┌──

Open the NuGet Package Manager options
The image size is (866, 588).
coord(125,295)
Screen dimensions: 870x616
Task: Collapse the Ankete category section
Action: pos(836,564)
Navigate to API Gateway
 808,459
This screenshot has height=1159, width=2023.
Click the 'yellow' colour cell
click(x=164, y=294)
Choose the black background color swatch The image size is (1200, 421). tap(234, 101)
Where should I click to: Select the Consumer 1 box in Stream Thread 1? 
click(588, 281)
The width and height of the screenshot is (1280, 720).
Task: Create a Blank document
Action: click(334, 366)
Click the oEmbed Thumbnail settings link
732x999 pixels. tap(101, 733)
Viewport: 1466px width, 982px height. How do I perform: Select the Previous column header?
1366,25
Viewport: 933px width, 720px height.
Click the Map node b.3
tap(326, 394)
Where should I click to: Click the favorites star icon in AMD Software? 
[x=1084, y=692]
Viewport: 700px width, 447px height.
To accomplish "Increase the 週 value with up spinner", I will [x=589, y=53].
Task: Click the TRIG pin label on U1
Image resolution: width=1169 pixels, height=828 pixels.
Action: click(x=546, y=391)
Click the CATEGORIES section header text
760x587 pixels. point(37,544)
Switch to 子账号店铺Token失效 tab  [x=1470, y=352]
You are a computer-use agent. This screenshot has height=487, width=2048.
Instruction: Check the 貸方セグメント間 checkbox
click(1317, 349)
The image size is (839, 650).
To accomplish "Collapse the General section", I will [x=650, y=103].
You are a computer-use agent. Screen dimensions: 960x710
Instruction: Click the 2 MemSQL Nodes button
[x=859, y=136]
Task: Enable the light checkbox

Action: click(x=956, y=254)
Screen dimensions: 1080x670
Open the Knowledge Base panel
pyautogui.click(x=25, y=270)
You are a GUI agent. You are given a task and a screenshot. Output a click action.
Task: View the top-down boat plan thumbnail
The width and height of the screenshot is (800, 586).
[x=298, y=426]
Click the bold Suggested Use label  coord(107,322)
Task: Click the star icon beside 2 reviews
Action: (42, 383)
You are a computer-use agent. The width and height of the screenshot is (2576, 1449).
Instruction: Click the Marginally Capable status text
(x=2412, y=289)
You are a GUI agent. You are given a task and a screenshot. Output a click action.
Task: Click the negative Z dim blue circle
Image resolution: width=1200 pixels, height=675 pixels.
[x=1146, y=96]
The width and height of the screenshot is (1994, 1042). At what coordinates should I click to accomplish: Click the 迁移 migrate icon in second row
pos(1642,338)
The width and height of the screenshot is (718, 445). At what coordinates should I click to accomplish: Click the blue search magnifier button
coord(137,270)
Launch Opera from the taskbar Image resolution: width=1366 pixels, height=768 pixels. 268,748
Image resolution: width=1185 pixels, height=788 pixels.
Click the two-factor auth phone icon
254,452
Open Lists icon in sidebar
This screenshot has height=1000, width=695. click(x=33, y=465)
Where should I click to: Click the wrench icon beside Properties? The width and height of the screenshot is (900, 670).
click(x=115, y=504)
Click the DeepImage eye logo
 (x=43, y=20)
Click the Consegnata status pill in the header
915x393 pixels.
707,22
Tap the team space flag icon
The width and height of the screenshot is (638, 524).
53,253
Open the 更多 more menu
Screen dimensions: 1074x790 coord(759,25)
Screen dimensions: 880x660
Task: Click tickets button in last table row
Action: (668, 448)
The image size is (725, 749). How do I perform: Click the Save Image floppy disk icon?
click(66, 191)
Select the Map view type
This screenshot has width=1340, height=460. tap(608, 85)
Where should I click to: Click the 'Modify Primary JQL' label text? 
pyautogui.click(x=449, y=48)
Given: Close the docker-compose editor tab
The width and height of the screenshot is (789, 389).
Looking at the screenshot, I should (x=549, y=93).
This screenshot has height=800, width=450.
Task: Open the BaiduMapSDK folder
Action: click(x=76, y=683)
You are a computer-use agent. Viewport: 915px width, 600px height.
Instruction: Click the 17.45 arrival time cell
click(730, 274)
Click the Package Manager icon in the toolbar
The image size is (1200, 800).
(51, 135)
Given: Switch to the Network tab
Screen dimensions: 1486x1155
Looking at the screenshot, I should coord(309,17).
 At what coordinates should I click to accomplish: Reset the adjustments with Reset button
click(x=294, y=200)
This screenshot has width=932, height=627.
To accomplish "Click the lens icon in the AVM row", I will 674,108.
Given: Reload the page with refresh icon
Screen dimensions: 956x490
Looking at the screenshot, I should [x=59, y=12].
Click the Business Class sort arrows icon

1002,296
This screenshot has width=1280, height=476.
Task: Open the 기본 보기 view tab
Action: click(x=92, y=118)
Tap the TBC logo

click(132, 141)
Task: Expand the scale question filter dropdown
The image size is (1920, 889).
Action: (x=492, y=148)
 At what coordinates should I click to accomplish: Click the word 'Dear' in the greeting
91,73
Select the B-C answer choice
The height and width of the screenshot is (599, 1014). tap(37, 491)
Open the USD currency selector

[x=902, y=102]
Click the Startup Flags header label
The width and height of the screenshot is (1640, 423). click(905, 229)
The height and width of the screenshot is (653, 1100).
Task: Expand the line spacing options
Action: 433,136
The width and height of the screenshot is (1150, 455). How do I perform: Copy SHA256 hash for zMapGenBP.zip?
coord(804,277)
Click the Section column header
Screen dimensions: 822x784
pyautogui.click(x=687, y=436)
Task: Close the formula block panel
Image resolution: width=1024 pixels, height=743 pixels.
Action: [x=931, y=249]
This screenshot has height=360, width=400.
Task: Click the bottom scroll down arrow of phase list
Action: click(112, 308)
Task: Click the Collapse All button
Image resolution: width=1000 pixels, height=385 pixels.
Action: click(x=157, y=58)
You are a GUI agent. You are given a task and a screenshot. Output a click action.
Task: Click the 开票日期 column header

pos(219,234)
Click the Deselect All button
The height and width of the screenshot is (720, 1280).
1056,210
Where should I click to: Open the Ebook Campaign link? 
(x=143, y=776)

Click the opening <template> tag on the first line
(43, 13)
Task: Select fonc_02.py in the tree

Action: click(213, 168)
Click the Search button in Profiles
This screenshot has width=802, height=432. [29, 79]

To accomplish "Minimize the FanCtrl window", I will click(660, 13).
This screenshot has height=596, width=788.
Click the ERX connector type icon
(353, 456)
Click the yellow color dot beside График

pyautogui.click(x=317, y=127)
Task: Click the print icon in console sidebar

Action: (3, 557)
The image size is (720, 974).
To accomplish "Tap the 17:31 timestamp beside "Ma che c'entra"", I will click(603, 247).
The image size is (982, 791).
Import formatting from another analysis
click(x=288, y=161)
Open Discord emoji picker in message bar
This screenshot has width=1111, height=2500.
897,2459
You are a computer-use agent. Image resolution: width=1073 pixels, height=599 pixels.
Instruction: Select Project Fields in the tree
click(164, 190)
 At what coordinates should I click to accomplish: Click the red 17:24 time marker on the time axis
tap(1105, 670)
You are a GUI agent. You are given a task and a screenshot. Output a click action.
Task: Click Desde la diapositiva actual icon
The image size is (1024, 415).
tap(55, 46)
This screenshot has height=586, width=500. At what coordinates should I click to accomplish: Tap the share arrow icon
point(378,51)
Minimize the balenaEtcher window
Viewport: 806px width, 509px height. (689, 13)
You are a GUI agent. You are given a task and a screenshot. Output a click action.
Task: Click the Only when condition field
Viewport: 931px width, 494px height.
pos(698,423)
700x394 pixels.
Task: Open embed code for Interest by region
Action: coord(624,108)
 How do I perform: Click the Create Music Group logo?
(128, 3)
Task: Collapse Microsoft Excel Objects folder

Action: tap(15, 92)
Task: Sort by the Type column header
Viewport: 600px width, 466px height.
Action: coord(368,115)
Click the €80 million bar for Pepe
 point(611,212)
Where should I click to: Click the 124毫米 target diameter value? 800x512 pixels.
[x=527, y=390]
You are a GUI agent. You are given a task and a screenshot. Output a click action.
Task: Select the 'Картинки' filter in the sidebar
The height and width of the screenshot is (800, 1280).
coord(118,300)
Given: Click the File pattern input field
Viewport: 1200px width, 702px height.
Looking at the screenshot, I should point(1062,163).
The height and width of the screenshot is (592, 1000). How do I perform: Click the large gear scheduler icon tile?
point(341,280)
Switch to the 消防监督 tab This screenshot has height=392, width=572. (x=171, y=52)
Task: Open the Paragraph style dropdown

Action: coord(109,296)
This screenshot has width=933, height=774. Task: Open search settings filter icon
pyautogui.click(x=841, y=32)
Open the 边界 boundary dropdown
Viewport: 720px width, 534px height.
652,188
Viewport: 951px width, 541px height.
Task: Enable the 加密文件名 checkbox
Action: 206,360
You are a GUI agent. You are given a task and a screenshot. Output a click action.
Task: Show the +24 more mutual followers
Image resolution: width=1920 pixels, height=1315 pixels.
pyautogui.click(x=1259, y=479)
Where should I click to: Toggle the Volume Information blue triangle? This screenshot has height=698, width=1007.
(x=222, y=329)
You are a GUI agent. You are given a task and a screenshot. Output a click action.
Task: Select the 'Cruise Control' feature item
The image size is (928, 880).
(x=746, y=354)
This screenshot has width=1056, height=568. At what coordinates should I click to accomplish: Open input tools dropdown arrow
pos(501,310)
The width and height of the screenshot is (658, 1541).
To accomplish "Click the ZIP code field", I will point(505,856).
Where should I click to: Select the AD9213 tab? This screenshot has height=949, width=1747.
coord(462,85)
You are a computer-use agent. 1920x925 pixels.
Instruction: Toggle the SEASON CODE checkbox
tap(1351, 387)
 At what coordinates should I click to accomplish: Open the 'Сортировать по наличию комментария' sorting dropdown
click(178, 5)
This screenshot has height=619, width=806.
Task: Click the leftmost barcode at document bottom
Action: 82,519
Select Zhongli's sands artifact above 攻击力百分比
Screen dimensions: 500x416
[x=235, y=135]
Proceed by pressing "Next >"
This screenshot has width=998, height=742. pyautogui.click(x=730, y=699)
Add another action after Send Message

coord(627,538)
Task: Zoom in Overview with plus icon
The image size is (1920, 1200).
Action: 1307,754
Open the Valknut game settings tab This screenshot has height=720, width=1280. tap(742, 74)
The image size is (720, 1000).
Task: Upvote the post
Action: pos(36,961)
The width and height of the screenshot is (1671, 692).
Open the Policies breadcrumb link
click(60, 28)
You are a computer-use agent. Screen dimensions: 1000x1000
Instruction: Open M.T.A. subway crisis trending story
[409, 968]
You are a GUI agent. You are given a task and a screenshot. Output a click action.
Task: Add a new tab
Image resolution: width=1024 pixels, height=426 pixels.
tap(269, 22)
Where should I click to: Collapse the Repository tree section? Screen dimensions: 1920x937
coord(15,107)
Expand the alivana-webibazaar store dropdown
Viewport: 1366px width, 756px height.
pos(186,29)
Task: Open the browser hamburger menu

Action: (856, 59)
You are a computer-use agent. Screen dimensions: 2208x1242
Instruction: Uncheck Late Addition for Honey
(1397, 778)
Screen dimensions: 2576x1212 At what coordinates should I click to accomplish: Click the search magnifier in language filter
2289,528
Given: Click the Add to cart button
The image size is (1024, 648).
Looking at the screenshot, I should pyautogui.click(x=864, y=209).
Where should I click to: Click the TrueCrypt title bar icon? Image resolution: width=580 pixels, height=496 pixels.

└──

ACTION ITEM:
Copy out each line in the preceding records that contains "will".

RESULT:
To accomplish "Increase the 週 value with up spinner", I will [x=589, y=53].
To accomplish "Collapse the General section", I will [x=650, y=103].
To accomplish "Click the lens icon in the AVM row", I will 674,108.
To accomplish "Minimize the FanCtrl window", I will click(660, 13).
To accomplish "Tap the 17:31 timestamp beside "Ma che c'entra"", I will click(603, 247).
To accomplish "Click the ZIP code field", I will point(505,856).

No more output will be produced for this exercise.